Female MRictor^−/− → Ldlr^−/− mice had smaller atherosclerotic lesions, less macrophage area and more apoptotic cells in the lesions than control Rictor^fl/fl → Ldlr^−/− mice. (A) Representative images of and Sudan IV-stained en face preparation of aortas and (B) and serial cross sections of aortic sinus stained with Oil-Red-O/hematoxylin, CD68 and TUNEL AP from Rictor^fl/fl → Ldlr^−/− mice (B, top panel) and MRictor^−/− → Ldlr^−/− mice (B, bottom panel) mice. Scale bars, 200 μm. (C,D) Quantitation of atherosclerotic lesions in aortas en face and cross sections of aortic sinus of Rictor^fl/fl → Ldlr^−/− and MRictor^−/− → Ldlr^−/− bone marrow cells; *p < 0.05 by Mann–Whitney rank sum test. (E,F) Macrophage area stained with CD68 and number of TUNEL + cells in atherosclerotic lesions of mice reconstituted with WT or MRictor^−/− bone marrow cells; *p < 0.05 by t-test.

Figure 6

Male MRictor^−/− → Ldlr^−/− mice had less atherosclerosis, smaller macrophage area and more apoptotic cells in the lesion area than control Rictor^fl/fl → Ldlr^−/− mice. (A) Representative images of and Sudan IV-stained en face preparation of aortas and (B) serial cross sections of aortic sinus stained with Oil-Red-O/hematoxylin, CD68 and TUNEL AP from Rictor^fl/fl → Ldlr^−/− [(B) top panel] and MRictor^−/− → Ldlr^−/− [(B) bottom panel] mice.
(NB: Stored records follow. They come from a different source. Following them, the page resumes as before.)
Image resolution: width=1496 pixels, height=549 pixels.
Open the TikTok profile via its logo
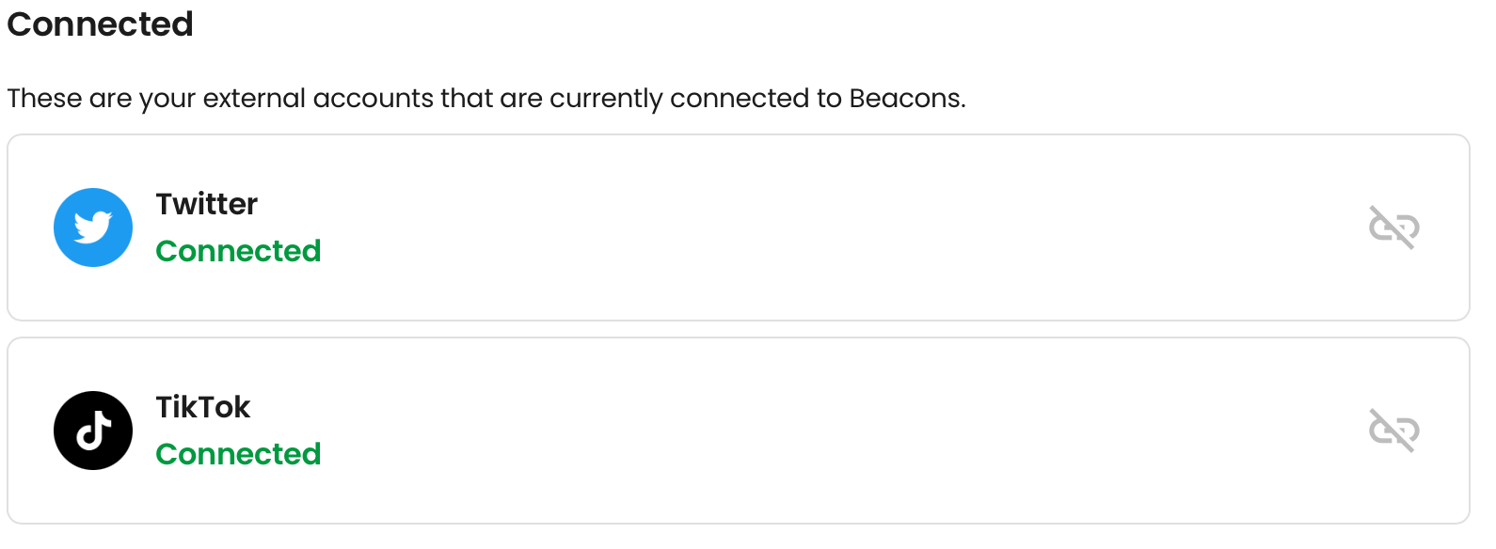(x=93, y=431)
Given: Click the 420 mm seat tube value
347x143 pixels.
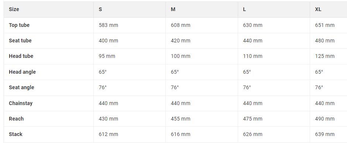Looking at the screenshot, I should pos(181,41).

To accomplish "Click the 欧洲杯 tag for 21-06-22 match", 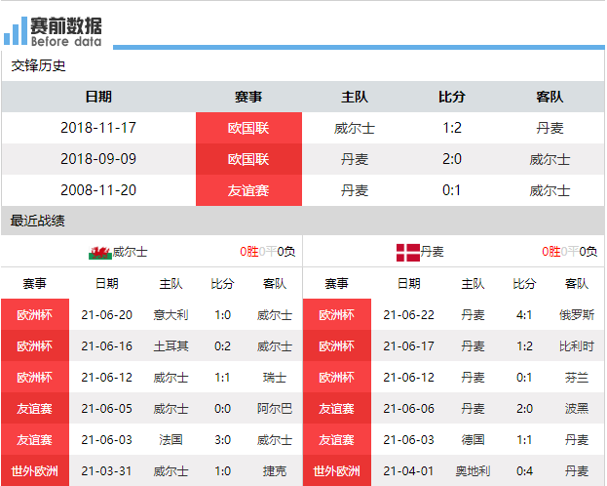I will click(336, 314).
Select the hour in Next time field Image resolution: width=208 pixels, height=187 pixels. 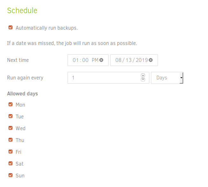[75, 60]
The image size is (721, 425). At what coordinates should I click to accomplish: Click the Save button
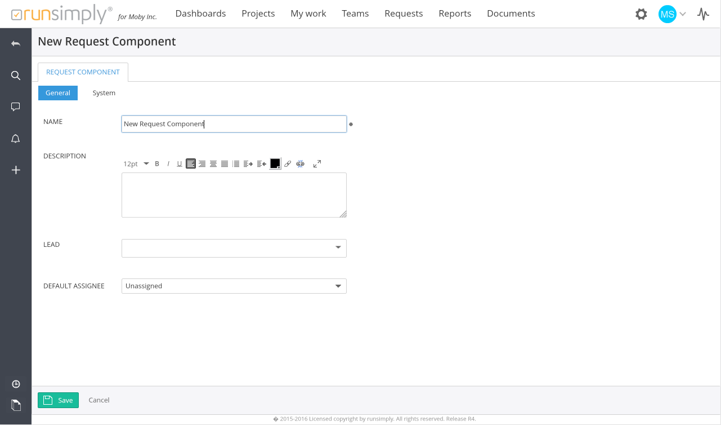point(59,400)
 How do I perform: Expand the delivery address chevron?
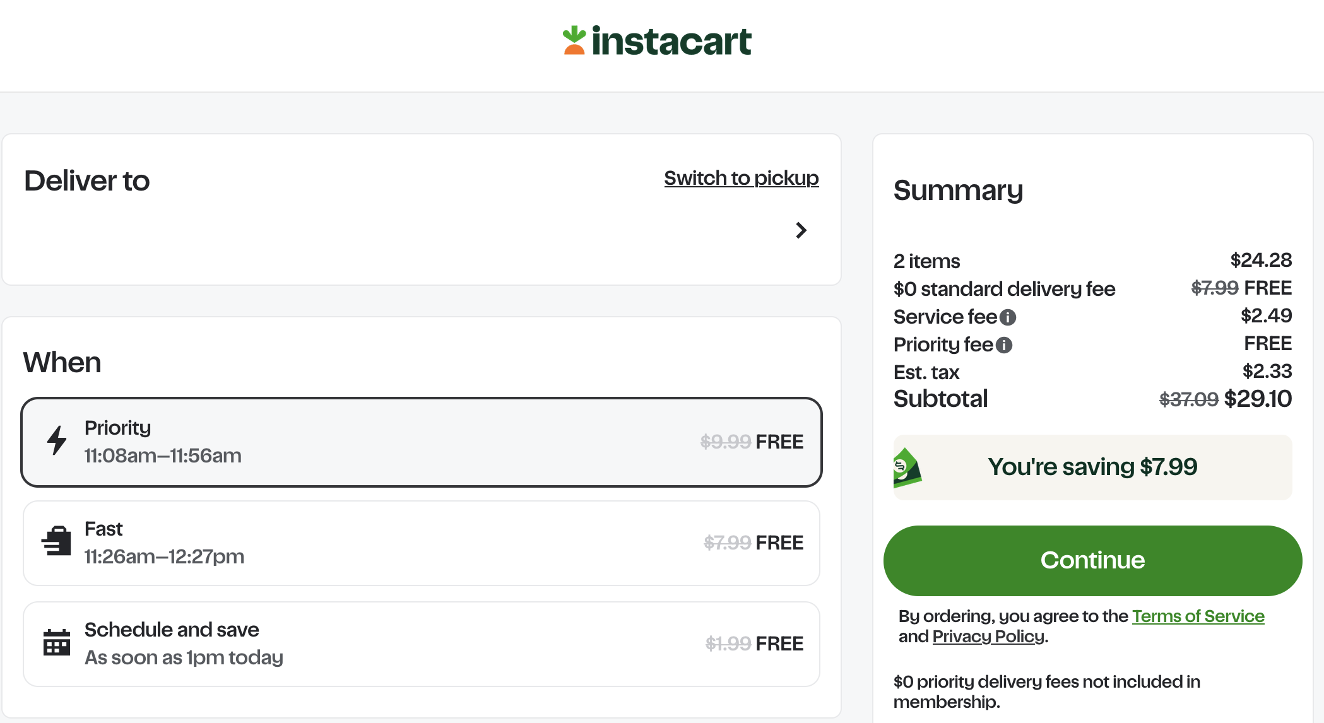(x=801, y=230)
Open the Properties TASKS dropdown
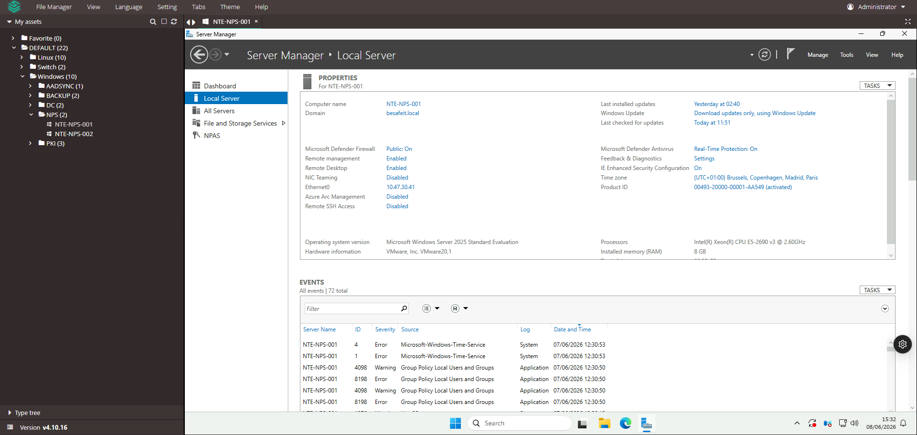Screen dimensions: 917x435 pyautogui.click(x=877, y=85)
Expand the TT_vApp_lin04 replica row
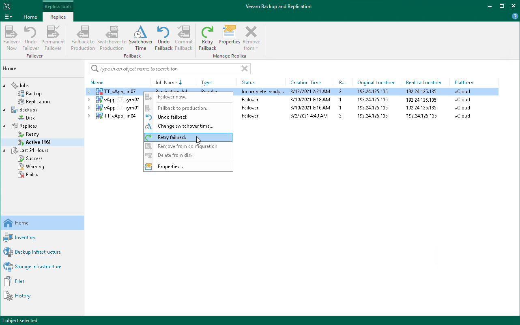Image resolution: width=520 pixels, height=325 pixels. (90, 116)
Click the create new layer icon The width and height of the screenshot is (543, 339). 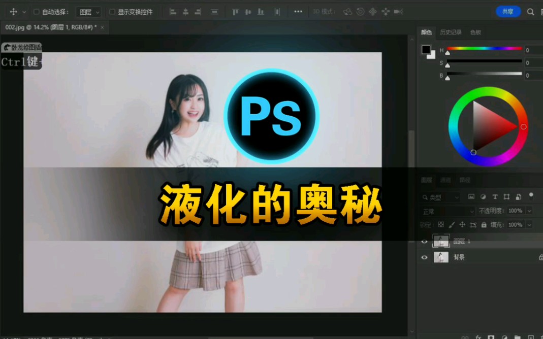coord(530,336)
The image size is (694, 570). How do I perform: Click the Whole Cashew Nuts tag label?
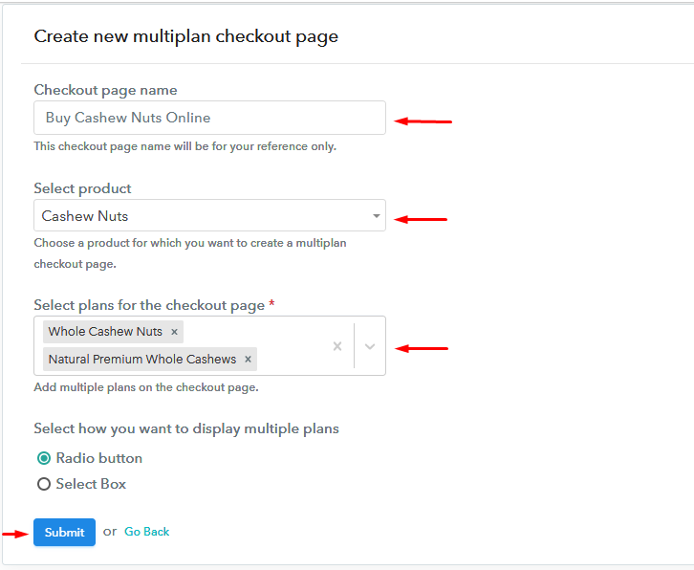click(x=105, y=332)
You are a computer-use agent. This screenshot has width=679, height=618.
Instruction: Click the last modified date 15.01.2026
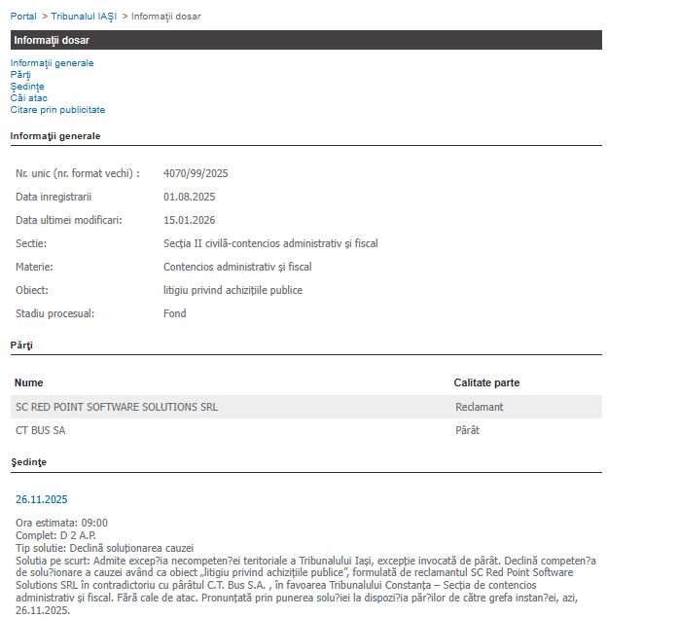point(189,220)
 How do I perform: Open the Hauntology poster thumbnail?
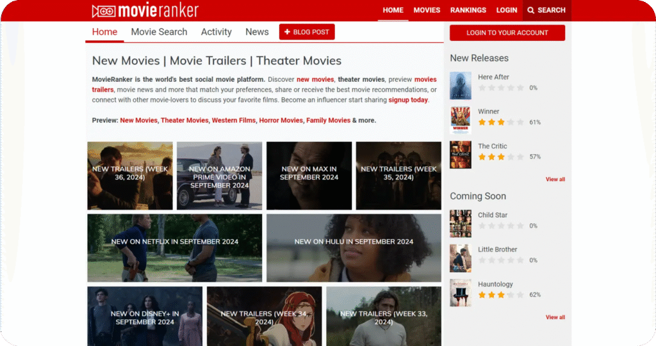coord(460,293)
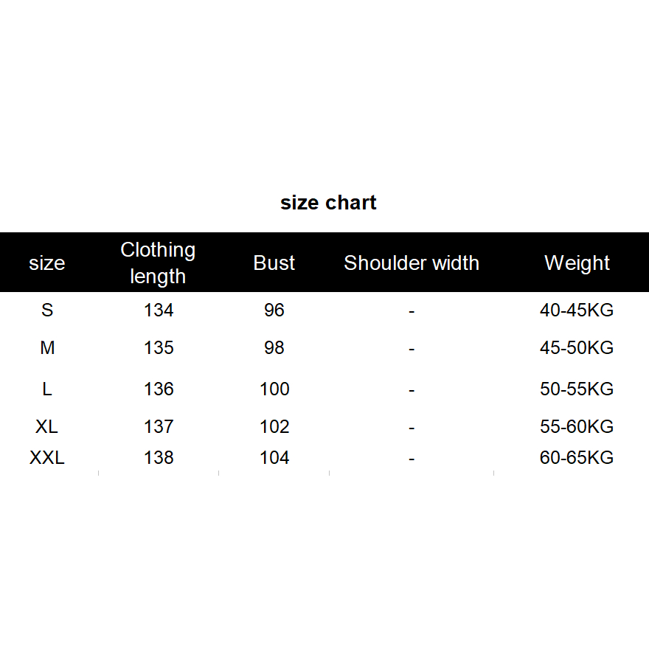Screen dimensions: 649x649
Task: Select the XL size row label
Action: (x=47, y=427)
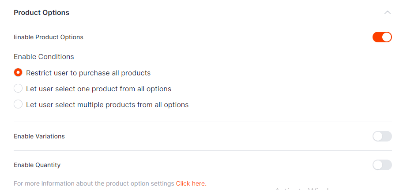
Task: Click the divider line above Enable Quantity
Action: [203, 151]
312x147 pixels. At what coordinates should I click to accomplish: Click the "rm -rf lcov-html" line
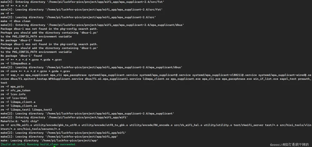[14, 98]
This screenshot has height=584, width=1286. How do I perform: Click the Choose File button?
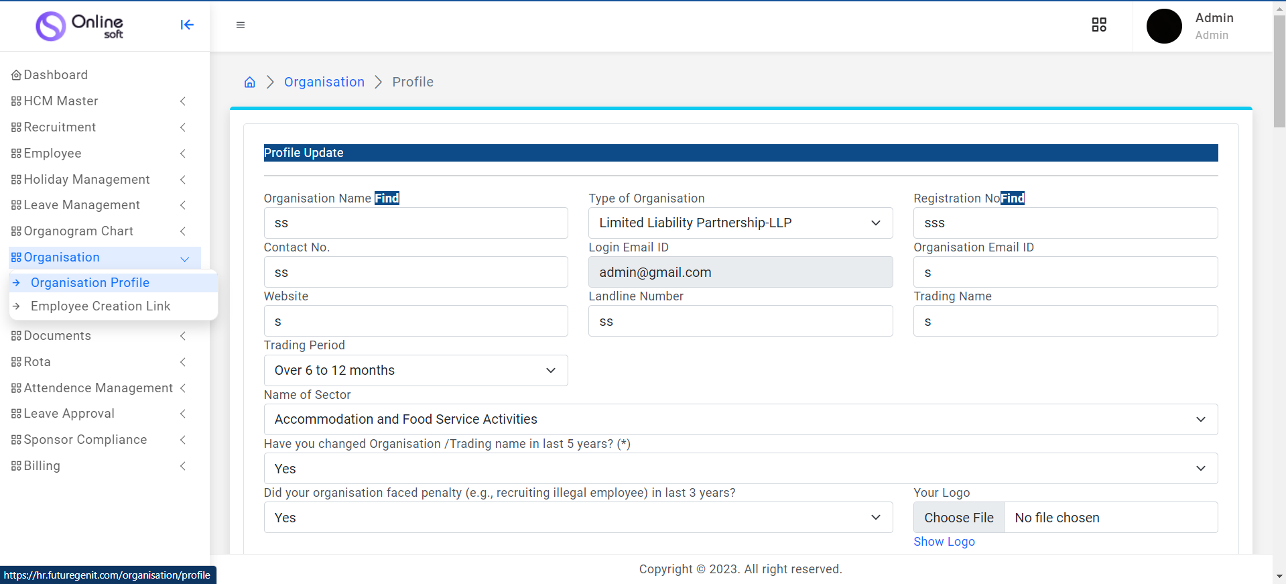pyautogui.click(x=958, y=518)
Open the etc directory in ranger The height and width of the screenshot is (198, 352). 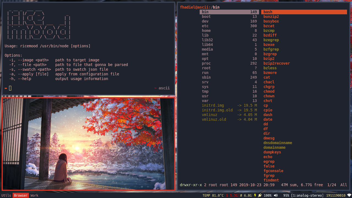(205, 26)
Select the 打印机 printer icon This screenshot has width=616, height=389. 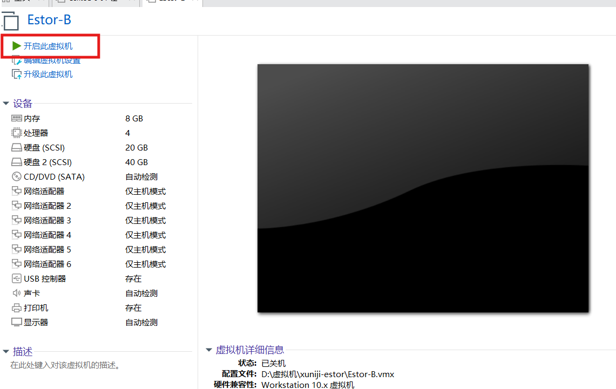(16, 308)
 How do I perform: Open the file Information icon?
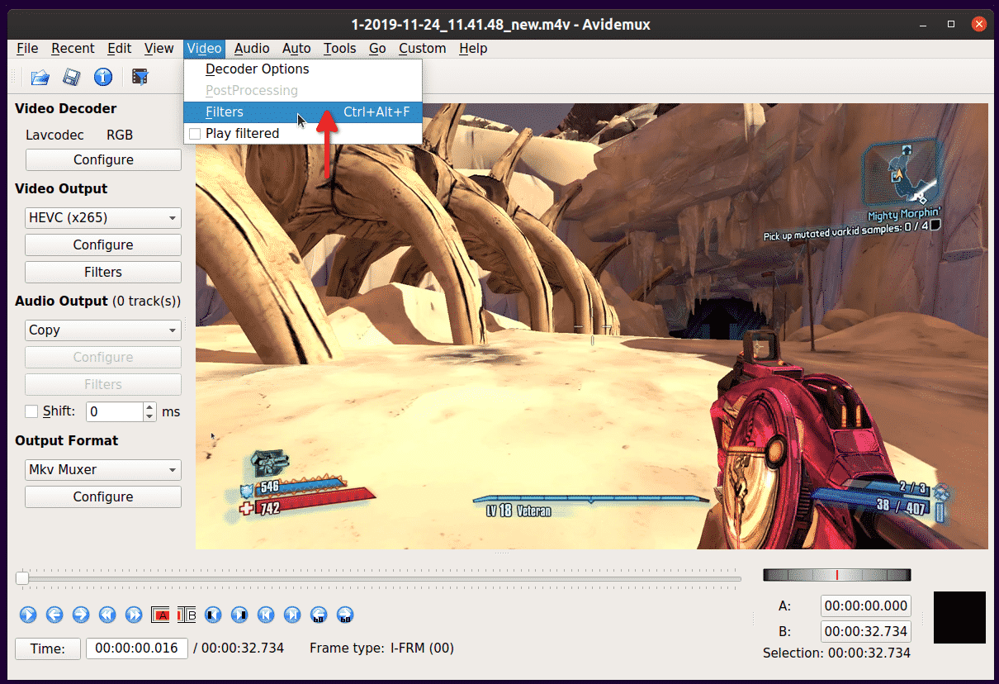click(103, 78)
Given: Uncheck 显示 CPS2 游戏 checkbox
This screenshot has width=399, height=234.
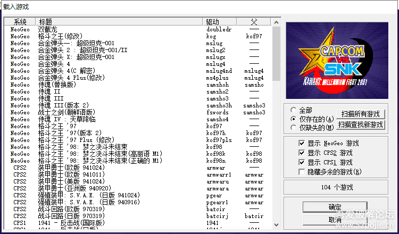Looking at the screenshot, I should (x=302, y=153).
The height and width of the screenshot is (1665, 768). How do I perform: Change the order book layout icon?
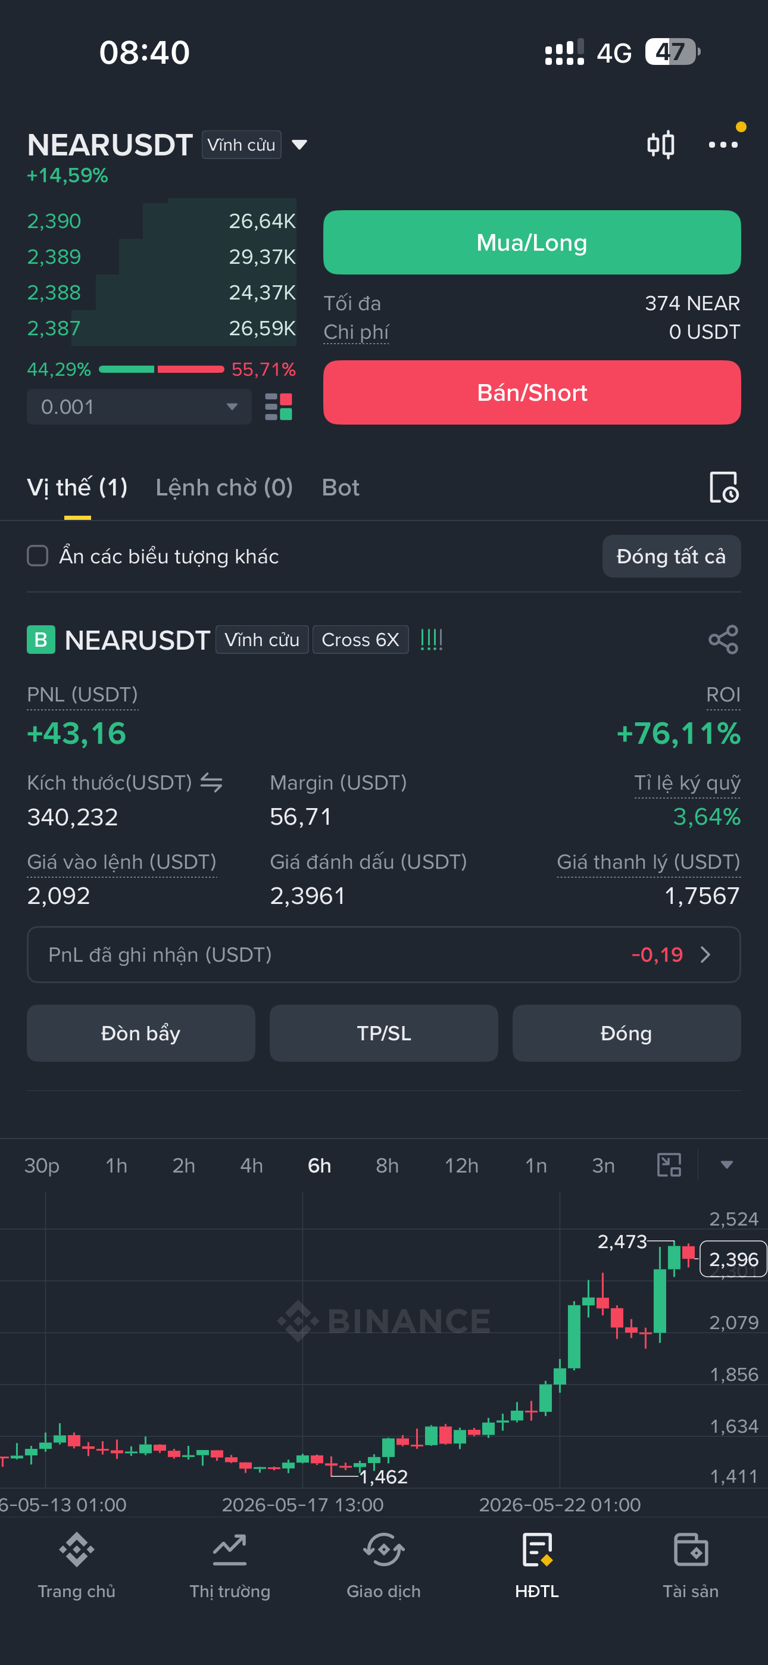pyautogui.click(x=279, y=407)
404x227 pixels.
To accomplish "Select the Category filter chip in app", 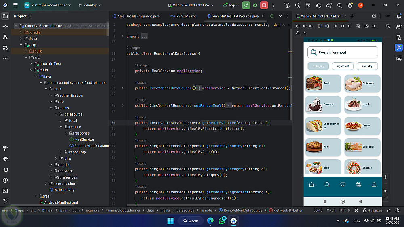I will click(318, 66).
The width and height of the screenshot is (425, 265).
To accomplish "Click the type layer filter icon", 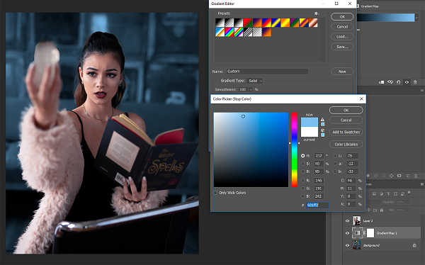I will tap(388, 193).
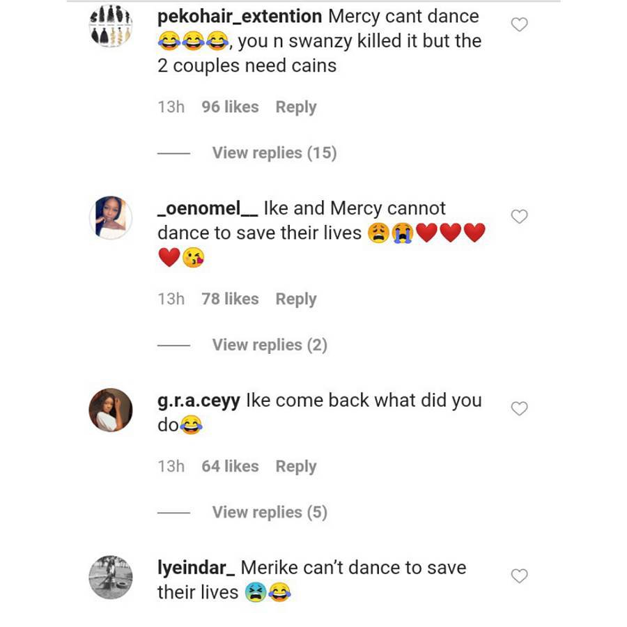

Scale bars, 200 μm. (C,D) Quantitation of atherosclerotic lesions in aortas en face and cross sections of aortic sinus of Rictor^fl/fl → Ldlr^−/− and MRictor^−/− → Ldlr^−/− mice; *p < 0.05 by Mann–Whitney rank sum test. (E,F) Macrophage area stained with MOMA-2 and number of TUNEL + cells in atherosclerotic lesions of mice reconstituted with Rictor^fl/fl or MRictor^−/− bone marrow cells; *p < 0.05 by t-test.